And once again, why does an "address" have to have a building on it? As long as there is a USPS authorized mail receptacle, they will deliver mail to an empty lot. How do I know this? Because I once built a house on a virgin lot, and a mailbox was put up before anything else and guess, what, the USPS delivered mail to an empty lot.
315 E 15th Street is as valid an address for Stuyvesant Square as any other contained in that particular block. Just because the USPS won't deliver to it, doesn't invalidate it as an address to the city, county, state and federal government.
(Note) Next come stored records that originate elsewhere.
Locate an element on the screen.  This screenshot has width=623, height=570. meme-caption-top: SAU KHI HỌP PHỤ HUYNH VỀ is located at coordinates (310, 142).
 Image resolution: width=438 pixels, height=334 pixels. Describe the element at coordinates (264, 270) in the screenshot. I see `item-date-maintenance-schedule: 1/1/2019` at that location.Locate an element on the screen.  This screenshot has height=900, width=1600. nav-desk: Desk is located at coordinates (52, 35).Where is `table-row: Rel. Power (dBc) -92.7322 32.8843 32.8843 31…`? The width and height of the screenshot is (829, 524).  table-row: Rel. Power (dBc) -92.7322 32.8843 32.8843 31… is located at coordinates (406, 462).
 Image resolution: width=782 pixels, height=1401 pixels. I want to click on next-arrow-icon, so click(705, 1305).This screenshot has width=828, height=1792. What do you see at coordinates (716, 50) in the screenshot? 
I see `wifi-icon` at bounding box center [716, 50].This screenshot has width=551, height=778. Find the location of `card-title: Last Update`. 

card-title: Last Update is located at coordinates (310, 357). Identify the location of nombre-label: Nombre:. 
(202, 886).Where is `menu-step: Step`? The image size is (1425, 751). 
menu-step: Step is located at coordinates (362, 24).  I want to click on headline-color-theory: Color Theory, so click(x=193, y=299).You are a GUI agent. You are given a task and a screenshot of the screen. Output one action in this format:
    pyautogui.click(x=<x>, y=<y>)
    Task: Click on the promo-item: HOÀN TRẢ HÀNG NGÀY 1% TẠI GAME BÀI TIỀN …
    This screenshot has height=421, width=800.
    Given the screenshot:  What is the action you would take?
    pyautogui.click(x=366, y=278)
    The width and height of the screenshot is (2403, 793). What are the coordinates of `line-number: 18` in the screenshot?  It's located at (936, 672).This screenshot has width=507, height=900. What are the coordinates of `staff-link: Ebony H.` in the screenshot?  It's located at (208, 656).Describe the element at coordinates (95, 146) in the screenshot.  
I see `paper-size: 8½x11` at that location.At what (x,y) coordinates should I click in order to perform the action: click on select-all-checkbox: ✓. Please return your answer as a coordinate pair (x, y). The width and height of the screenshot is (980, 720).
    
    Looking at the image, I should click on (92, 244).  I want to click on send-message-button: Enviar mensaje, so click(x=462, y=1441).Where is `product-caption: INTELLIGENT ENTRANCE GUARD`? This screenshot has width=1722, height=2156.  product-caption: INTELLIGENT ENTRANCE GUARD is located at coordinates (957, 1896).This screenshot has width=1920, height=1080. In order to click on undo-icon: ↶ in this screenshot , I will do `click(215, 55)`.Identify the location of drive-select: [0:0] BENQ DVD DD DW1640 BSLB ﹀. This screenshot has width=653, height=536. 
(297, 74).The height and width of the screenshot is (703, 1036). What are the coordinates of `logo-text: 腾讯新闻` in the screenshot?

The NYC parks department even indicates that the park encompasses a series of addresses with specified boundaries on its website, since the park itself does not officially have an address.
As I pointed out before, Apple Maps actually gives the park an address -- 297 2nd Ave, an address which the USPS also says is NOT a real address, not to mention that the NYC parks does not acknowledge a specific address. So Apple is telling me incorrect information, and giving me a fake address that nobody would ever go looking for.
Honestly I don't understand why you continue to make this issue out of the address being real simply because it is not aknowledged by the USPS. It's a real address to the City of NY, so it's real. Everywhere somebody wants to go doesn't have to be an address that accepts mail. Yes Google picked a bad example, yes very few people would actually ever look for that address, and using it undermines and potentially discredits anything they hoped to accomplish with that ad.
But as far as the ad is concerned, clearly someone was looking for a spot on the SE corner of Stuyvesant Square, and not a location in Brooklyn. As I mentioned before, Apple Maps gives the park an erroneous address too. So what happens if someone looks at Apple's Maps and gives someone the address Apple incorrectly assigns to the Park? The person they gave it to searches for an address which according to your methodology is NOT a real address. So how could this have happened in the Google Ad? Simple, someone plopped down a pin where they wanted to meet their friend and gave them the resulting address. And guess what, you do that in Apple Maps and it gives you the same address.
So you may not agree with it, but both Apple and Google's Maps apps both show such property address, which are indeed real, whether the USPS delivers mail there or not.